Guichards Wetterberater Richard Silvani von Météo France verwies auf die vielen Schauerböen, die dem Soloskipper das Leben schwer machen. Beim Versuch, Boden auf Peyron gutzumachen, versuchte er alles. "Ich habe kaum geschlafen, damit ich von Hand steuern konnte. Aber jeder Raumgewinn wurde durch die Squalls wieder vernichtet. Abgesehen davon ist alles gut an Bord. 'Spindrift 2' und ich sind noch heil." Zuversicht klingt anders.

Hinter Guichard wird auf Platz drei Sébastien Josse auf dem Mod 70 "Edmond de Rothschild" erwartet, der ein absolut famoses Rennen segelt und in der Nacht zu Montag nur 200 Meilen hinter der doppelt so langen "Spindrift 2" lag. Damit wäre das Podium der Ultime-Klasse komplett. 

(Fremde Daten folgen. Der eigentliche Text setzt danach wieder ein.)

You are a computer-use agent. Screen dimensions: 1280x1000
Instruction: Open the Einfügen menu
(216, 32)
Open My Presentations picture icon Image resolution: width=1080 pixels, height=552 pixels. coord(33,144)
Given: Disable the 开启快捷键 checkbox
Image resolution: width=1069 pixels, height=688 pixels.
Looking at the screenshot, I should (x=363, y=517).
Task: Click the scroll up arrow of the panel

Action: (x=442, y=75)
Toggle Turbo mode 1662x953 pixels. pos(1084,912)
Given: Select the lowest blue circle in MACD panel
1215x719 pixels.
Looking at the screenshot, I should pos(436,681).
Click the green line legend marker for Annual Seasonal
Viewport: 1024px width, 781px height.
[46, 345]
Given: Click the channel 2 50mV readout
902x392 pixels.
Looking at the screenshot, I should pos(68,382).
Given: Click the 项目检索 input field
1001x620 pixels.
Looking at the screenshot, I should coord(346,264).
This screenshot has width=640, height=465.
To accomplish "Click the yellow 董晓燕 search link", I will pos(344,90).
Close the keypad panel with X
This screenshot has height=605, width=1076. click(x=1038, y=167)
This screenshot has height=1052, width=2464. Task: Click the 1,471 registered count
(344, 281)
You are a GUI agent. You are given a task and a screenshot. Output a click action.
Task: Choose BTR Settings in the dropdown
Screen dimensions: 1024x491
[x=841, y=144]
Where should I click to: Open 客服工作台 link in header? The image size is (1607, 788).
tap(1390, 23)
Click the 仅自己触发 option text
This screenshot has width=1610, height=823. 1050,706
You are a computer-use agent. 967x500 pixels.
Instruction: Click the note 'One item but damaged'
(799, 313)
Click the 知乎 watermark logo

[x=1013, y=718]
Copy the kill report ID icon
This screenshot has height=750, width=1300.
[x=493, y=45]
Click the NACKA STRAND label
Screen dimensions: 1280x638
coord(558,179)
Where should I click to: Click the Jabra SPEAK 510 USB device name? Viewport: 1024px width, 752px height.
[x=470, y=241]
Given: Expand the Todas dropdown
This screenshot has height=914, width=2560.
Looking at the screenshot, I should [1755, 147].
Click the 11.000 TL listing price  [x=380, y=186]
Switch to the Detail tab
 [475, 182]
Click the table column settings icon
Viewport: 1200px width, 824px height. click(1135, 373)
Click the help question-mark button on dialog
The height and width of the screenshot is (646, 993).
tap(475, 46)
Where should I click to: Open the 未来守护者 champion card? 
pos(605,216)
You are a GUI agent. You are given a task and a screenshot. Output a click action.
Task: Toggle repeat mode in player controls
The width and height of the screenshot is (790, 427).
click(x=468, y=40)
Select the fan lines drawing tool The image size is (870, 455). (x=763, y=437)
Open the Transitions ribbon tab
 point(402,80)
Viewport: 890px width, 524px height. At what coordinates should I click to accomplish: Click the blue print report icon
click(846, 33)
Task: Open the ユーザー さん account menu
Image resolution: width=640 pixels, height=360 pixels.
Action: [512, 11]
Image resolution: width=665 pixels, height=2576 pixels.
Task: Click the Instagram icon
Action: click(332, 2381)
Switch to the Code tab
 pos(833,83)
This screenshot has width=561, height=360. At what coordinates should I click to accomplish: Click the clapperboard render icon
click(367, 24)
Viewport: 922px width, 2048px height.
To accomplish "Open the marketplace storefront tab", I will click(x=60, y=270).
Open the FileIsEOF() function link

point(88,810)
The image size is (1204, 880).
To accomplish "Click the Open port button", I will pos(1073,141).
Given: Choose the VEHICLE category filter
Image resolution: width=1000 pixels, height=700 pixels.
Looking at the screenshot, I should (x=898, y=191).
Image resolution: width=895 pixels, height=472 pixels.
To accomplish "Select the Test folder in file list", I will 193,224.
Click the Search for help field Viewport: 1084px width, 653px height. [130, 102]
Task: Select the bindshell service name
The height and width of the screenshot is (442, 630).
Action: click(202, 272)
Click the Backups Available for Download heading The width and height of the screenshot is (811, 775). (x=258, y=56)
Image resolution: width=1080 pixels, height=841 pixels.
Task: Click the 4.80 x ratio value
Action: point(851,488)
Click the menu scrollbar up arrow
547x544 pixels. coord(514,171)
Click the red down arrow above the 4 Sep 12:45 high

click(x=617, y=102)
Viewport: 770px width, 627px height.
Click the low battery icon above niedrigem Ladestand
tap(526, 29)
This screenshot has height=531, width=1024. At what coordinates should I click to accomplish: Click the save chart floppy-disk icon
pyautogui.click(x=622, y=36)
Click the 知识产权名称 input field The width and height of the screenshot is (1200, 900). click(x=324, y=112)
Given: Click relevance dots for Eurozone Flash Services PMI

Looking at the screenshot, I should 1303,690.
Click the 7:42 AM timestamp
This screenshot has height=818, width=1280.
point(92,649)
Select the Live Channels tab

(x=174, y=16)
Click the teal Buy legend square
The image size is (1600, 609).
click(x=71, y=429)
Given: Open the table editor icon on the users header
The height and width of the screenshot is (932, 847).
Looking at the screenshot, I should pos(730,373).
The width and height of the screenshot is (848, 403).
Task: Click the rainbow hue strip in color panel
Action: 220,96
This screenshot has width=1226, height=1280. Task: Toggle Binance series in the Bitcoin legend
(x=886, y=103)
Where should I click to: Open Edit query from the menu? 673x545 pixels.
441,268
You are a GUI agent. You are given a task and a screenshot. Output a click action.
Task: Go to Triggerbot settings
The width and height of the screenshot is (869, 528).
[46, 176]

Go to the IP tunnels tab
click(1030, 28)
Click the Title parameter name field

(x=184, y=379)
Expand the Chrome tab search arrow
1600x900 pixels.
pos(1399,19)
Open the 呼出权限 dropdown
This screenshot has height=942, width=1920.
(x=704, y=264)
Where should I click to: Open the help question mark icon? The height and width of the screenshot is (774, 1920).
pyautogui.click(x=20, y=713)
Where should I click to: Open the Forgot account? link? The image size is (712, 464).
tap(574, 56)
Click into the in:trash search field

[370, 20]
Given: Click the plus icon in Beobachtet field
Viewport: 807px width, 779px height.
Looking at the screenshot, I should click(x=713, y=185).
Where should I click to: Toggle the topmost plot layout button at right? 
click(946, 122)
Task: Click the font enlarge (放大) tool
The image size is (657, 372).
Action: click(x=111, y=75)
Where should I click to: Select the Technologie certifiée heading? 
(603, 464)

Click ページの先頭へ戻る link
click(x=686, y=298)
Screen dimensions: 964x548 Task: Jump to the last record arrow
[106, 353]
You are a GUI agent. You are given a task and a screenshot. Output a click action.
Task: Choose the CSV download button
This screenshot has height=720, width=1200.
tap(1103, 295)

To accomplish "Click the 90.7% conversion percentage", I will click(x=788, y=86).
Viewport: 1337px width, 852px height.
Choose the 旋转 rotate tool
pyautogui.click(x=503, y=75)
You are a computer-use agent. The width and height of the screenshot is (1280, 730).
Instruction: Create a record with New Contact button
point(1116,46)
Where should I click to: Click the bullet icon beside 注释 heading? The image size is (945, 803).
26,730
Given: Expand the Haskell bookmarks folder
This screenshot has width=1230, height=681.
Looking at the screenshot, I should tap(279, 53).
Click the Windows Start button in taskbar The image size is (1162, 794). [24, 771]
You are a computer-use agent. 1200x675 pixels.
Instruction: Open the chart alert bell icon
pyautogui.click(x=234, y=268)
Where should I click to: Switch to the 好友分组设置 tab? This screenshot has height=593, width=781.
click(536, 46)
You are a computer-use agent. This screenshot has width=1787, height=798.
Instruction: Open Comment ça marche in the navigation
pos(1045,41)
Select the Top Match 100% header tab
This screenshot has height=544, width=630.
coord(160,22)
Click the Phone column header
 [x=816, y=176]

Bei den Open 60 setzt sich der Zweikampf zwischen François Gabart auf "Macif" und Jérémie Beyou auf "Maȋtre Coq" unverändert fort. Die beiden haben sich deutlich abgesetzt und hatten Sonntagnacht noch rund 1400 Seemeilen bis ins Ziel.

In der Class 40 bleibt es enger und spannender; die beiden Spitzenreiter Alex Pella und Kito de Pavant segeln nur fünf Seemeilen voneinander entfernt in Sichtweite. Einen bitteren Rückschlag erlitt am Wochenende Conrad Humphreys, als auf seiner "Cat Phones" der Mast brach. Humphreys war nach einem kurzen Reparaturstopp dabei, das Feld von hinten aufzurollen, als sein Rigg von oben kam. Er läuft unter Maschine nach Portugal ab und bringt die Zahl der Ausfälle bei dieser zehnten Route du Rhum auf 24 (von ursprünglich 91 Startern).